## Problem to work on
The answer must consist of every line in the records that contains the word "computer".

Items from a dataset:
......
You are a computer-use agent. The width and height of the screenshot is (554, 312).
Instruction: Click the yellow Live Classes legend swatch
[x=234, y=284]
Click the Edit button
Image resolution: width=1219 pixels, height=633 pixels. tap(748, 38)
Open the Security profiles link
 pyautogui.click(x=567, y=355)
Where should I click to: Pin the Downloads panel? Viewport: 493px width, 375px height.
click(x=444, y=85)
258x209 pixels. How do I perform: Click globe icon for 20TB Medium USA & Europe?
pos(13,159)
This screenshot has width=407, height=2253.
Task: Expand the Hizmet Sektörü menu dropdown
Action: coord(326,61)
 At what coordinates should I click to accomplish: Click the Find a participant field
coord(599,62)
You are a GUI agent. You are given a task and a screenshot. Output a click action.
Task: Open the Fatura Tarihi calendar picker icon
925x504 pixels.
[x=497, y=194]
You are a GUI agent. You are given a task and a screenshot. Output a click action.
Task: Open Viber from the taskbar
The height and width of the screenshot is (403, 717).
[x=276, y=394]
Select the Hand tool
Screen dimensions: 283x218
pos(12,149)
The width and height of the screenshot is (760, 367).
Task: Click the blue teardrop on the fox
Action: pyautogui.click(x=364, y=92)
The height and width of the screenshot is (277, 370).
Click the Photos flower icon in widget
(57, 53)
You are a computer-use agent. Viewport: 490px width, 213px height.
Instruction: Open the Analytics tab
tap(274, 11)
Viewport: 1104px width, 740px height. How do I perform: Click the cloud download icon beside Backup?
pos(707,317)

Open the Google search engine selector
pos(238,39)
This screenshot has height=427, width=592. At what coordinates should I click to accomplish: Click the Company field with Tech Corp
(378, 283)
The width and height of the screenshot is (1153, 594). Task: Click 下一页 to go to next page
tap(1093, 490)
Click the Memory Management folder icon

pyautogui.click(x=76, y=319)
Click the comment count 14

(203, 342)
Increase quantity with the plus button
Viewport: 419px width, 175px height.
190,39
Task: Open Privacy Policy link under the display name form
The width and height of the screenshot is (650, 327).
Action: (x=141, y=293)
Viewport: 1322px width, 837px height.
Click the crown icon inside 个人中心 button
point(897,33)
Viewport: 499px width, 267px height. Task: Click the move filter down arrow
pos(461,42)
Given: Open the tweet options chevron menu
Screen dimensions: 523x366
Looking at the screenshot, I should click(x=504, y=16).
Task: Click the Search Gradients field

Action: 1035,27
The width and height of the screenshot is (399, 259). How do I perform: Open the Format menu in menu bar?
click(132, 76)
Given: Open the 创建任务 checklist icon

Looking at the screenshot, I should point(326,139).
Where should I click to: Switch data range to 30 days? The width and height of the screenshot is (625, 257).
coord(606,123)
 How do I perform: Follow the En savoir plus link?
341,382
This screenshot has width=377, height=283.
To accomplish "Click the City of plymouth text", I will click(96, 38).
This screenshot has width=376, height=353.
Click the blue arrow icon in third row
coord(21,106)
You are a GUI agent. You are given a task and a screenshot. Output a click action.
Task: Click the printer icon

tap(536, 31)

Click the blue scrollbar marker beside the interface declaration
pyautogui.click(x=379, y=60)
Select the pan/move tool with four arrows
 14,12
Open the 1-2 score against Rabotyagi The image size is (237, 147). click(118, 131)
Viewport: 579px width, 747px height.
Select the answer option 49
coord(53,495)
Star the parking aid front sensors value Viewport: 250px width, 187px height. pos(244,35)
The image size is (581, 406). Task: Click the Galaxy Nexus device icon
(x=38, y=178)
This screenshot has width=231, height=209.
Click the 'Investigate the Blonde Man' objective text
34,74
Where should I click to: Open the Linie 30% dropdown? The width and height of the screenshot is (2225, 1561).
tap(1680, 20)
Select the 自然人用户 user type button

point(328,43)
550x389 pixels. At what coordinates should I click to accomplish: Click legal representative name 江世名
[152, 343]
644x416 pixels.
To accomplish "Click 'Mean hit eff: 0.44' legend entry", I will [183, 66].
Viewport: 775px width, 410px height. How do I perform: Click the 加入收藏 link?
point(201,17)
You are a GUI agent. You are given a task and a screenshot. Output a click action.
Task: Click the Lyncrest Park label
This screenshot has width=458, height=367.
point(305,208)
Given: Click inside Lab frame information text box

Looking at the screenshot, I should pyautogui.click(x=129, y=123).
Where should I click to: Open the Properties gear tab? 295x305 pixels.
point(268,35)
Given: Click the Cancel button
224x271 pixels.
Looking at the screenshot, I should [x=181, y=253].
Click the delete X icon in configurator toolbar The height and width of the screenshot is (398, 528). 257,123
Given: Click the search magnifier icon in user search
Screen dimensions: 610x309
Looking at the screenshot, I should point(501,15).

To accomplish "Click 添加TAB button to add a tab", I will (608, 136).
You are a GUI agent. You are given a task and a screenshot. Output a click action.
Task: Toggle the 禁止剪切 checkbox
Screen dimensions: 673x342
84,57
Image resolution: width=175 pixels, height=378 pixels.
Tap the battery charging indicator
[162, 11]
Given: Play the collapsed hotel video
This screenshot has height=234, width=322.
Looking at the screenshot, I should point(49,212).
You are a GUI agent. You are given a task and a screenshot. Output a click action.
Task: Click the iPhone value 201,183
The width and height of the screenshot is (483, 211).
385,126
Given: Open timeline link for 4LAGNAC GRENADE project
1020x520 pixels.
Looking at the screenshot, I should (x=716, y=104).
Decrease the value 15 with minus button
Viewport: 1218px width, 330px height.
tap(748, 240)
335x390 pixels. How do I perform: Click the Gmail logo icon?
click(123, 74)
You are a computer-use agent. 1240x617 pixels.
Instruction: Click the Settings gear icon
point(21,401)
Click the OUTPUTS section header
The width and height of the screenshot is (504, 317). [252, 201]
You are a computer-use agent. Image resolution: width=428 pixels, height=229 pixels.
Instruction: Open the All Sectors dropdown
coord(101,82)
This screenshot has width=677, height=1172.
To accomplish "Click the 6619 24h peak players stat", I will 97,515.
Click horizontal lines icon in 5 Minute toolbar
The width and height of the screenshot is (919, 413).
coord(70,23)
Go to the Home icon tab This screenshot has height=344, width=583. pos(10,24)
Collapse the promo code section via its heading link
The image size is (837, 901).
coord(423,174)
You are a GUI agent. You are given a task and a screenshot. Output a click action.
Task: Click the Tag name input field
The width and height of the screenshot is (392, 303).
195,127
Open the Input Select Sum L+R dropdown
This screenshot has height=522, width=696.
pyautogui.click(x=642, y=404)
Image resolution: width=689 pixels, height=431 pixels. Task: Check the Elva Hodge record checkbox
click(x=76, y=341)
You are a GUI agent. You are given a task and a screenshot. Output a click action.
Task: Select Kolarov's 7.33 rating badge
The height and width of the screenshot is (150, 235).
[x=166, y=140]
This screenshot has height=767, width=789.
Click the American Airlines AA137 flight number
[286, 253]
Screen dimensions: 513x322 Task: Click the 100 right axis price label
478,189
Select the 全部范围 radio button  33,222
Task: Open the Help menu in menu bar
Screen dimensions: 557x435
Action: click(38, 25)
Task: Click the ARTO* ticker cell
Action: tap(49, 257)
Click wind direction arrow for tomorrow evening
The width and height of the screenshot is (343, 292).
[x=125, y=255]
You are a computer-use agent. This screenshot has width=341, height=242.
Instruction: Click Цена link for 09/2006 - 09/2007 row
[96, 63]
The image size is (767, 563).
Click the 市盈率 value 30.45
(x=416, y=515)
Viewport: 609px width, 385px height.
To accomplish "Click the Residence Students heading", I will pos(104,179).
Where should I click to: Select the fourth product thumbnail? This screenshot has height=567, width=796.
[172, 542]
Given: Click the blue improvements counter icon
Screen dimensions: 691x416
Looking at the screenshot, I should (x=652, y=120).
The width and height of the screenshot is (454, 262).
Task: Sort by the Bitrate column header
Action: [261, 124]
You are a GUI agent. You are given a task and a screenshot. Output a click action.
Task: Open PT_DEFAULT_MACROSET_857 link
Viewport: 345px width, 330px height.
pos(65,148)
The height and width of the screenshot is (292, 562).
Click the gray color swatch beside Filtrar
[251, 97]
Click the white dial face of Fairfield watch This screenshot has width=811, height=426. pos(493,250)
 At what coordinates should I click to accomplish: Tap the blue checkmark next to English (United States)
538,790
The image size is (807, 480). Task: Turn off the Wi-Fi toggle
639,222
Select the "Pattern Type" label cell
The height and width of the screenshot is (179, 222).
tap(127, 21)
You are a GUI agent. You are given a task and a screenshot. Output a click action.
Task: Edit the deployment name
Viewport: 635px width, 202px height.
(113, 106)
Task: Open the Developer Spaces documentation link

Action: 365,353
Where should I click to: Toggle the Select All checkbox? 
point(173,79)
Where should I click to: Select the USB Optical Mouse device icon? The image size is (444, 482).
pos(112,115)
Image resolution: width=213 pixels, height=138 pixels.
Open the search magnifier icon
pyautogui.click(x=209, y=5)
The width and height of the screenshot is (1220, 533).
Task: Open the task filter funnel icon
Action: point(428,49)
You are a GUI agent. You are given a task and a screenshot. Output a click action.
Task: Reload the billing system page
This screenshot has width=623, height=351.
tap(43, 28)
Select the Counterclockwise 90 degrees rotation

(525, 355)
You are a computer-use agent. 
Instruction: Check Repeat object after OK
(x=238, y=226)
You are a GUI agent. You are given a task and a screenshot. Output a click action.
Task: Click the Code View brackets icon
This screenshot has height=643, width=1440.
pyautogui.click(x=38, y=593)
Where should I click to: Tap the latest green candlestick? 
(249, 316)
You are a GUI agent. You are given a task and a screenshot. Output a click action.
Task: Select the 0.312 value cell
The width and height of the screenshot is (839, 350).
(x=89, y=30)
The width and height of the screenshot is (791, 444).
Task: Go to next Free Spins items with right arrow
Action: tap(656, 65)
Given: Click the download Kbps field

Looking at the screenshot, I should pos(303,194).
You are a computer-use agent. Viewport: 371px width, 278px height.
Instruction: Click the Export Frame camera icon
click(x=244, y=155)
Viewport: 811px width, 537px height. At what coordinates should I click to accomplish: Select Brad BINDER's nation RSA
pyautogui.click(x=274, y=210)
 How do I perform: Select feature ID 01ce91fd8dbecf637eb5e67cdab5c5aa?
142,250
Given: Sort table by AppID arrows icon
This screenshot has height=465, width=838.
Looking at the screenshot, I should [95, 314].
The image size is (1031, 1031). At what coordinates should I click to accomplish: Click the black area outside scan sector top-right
......
## Answer for this exercise
You are a computer-use agent. The width and height of the screenshot is (554, 312).
You are a computer-use agent. Viewport: 490px width, 213px height.
You are a computer-use agent. 1240x617 pixels.
You are a computer-use agent. Image resolution: width=428 pixels, height=229 pixels.
You are a computer-use agent. This screenshot has width=341, height=242.
You are a computer-use agent. 
You are a computer-use agent. Viewport: 371px width, 278px height.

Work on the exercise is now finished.